Steele's era la clase de gimnasio que requería grandes cantidades de sudor y gruñidos. No había clases de aerobic ni yoga, solo pesas, tíos cachas y heavy metal a todo volumen. El ambiente recordaba a un taller, y el hedor a hombres sobrados de testosterona resultaba casi insoportable.

Liska mostró la placa a la recepcionista con pinta de motera y expresión aburrida y entró en la sala de pesas principal. Se detuvo un instante en el umbral, paseando la mirada por los presentes, asombrada en secreto por los cuerpos que veía, cuerpos humanos normales convertidos en aquello a través de un comportamiento obsesivo y, en algunos casos, gracias a las maravillas de la química moderna. Uno de cada tres tipos en aquel gimnasio tenía pinta de Increíble Hulk.

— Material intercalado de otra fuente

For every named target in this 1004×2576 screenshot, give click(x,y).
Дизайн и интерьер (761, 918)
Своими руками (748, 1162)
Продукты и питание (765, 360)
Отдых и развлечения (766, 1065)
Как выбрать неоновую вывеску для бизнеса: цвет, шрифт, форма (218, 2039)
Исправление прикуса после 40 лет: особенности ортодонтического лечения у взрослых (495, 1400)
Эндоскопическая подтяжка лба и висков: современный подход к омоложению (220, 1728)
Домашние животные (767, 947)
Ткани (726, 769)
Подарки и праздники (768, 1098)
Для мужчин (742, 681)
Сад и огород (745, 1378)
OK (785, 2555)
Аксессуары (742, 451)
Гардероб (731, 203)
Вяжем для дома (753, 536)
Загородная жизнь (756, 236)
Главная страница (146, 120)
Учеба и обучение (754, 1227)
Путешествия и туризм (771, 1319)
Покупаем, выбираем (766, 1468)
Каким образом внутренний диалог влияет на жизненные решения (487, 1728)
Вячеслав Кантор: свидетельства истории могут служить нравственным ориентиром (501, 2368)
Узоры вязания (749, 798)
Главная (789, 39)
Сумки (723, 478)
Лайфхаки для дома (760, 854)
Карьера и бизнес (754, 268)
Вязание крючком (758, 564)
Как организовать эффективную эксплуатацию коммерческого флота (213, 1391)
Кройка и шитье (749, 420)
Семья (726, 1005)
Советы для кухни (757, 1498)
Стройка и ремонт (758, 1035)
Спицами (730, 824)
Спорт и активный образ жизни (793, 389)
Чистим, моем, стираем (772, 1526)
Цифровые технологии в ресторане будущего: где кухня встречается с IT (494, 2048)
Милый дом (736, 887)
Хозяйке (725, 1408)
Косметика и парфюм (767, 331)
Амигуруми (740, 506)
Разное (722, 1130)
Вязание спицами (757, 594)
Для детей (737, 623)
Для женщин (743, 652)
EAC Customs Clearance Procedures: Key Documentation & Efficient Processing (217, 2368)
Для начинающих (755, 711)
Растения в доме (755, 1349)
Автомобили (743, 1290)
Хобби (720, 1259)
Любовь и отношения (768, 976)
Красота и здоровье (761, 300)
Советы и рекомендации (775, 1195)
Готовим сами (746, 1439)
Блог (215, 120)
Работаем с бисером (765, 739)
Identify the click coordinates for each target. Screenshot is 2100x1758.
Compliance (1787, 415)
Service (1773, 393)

Rubel estaba de pie en un rincón, observando a alguien que levantaba pesas en un banco. Llevaba una camiseta con las mangas cortadas para dar cabida a unos bíceps del grosor de postes telefónicos. Tenía los músculos tan bien definidos que podrían haberlo utilizado como modelo vivo para una clase de anatomía.

Liska se abrió paso entre el laberinto de hombres y máquinas, y supo exactamente cuándo Rubel reparó en su presencia, aunque no la miró, pues percibió un cambio de energía en el aire. Se acercó al banco de pesas y se encontró cara a cara con el feo Bruce Ogden, que pugnaba por levantar una barra cargada de discos del tamaño de ruedas de camión. Tenía el rostro enrojecido y emitía los gruñidos de rigor. Liska miró a Rubel.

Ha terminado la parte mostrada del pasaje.